What to produce: Could you please retype all of the data below exactly?

[Opening Exercise input section]

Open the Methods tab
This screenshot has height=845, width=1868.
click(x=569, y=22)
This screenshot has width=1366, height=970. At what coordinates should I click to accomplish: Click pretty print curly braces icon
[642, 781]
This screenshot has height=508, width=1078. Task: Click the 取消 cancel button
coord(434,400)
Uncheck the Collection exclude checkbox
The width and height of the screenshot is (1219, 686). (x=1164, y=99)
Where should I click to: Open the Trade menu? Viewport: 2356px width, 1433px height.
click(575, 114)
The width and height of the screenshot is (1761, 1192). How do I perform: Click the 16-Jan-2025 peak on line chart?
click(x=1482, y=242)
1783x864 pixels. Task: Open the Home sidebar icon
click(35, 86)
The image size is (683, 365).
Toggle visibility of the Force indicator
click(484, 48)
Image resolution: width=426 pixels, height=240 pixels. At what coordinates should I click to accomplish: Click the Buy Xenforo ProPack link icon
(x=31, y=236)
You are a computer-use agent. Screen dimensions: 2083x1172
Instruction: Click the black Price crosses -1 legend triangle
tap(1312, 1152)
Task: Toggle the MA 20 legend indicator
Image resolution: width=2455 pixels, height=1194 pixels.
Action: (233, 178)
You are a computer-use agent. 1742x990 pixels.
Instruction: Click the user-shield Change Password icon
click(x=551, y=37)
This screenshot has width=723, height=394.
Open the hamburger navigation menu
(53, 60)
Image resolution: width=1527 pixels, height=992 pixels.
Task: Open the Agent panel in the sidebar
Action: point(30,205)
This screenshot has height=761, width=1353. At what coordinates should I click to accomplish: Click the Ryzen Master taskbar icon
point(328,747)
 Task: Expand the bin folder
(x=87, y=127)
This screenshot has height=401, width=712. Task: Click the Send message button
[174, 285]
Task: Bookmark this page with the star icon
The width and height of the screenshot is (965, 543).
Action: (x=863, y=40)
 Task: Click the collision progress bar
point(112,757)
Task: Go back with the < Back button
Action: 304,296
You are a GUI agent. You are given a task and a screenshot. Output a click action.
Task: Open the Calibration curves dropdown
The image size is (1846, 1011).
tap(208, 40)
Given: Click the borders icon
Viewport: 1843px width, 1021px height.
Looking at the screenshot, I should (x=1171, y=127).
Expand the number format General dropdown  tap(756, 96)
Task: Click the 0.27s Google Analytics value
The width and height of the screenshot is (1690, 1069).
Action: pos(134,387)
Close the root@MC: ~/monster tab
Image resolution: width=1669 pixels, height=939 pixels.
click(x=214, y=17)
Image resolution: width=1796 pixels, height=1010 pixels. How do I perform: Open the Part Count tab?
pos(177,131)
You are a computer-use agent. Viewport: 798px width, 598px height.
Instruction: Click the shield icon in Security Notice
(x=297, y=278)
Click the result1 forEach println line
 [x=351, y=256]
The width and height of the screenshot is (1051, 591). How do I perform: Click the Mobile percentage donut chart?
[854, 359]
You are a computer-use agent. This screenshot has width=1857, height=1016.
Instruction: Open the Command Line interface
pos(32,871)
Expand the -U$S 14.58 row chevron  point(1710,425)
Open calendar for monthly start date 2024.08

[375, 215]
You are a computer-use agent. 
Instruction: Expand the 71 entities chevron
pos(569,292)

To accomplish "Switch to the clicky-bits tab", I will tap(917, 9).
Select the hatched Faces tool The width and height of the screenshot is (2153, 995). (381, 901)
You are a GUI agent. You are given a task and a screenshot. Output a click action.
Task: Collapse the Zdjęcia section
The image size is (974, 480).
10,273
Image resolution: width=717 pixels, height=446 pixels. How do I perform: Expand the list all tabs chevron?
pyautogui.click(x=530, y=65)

[Closing Exercise input section]

Answer space:
Open the Methods tab
This screenshot has height=845, width=1868.
click(x=569, y=22)
This screenshot has width=1366, height=970. At what coordinates should I click to accomplish: Click pretty print curly braces icon
[642, 781]
This screenshot has height=508, width=1078. Task: Click the 取消 cancel button
coord(434,400)
Uncheck the Collection exclude checkbox
The width and height of the screenshot is (1219, 686). (x=1164, y=99)
Where should I click to: Open the Trade menu? Viewport: 2356px width, 1433px height.
click(575, 114)
The width and height of the screenshot is (1761, 1192). How do I perform: Click the 16-Jan-2025 peak on line chart?
click(x=1482, y=242)
1783x864 pixels. Task: Open the Home sidebar icon
click(35, 86)
The image size is (683, 365).
Toggle visibility of the Force indicator
click(484, 48)
Image resolution: width=426 pixels, height=240 pixels. At what coordinates should I click to accomplish: Click the Buy Xenforo ProPack link icon
(x=31, y=236)
You are a computer-use agent. Screen dimensions: 2083x1172
Instruction: Click the black Price crosses -1 legend triangle
tap(1312, 1152)
Task: Toggle the MA 20 legend indicator
Image resolution: width=2455 pixels, height=1194 pixels.
Action: (233, 178)
You are a computer-use agent. 1742x990 pixels.
Instruction: Click the user-shield Change Password icon
click(x=551, y=37)
This screenshot has width=723, height=394.
Open the hamburger navigation menu
(53, 60)
Image resolution: width=1527 pixels, height=992 pixels.
Task: Open the Agent panel in the sidebar
Action: point(30,205)
This screenshot has height=761, width=1353. At what coordinates should I click to accomplish: Click the Ryzen Master taskbar icon
point(328,747)
 Task: Expand the bin folder
(x=87, y=127)
This screenshot has height=401, width=712. Task: Click the Send message button
[174, 285]
Task: Bookmark this page with the star icon
The width and height of the screenshot is (965, 543).
Action: (x=863, y=40)
 Task: Click the collision progress bar
point(112,757)
Task: Go back with the < Back button
Action: 304,296
You are a GUI agent. You are given a task and a screenshot. Output a click action.
Task: Open the Calibration curves dropdown
The image size is (1846, 1011).
tap(208, 40)
Given: Click the borders icon
Viewport: 1843px width, 1021px height.
Looking at the screenshot, I should (x=1171, y=127).
Expand the number format General dropdown  tap(756, 96)
Task: Click the 0.27s Google Analytics value
The width and height of the screenshot is (1690, 1069).
Action: pos(134,387)
Close the root@MC: ~/monster tab
Image resolution: width=1669 pixels, height=939 pixels.
click(x=214, y=17)
Image resolution: width=1796 pixels, height=1010 pixels. How do I perform: Open the Part Count tab?
pos(177,131)
You are a computer-use agent. Viewport: 798px width, 598px height.
Instruction: Click the shield icon in Security Notice
(x=297, y=278)
Click the result1 forEach println line
 [x=351, y=256]
The width and height of the screenshot is (1051, 591). How do I perform: Click the Mobile percentage donut chart?
[854, 359]
You are a computer-use agent. This screenshot has width=1857, height=1016.
Instruction: Open the Command Line interface
pos(32,871)
Expand the -U$S 14.58 row chevron  point(1710,425)
Open calendar for monthly start date 2024.08

[375, 215]
You are a computer-use agent. 
Instruction: Expand the 71 entities chevron
pos(569,292)

To accomplish "Switch to the clicky-bits tab", I will tap(917, 9).
Select the hatched Faces tool The width and height of the screenshot is (2153, 995). (381, 901)
You are a GUI agent. You are given a task and a screenshot. Output a click action.
Task: Collapse the Zdjęcia section
The image size is (974, 480).
10,273
Image resolution: width=717 pixels, height=446 pixels. How do I perform: Expand the list all tabs chevron?
pyautogui.click(x=530, y=65)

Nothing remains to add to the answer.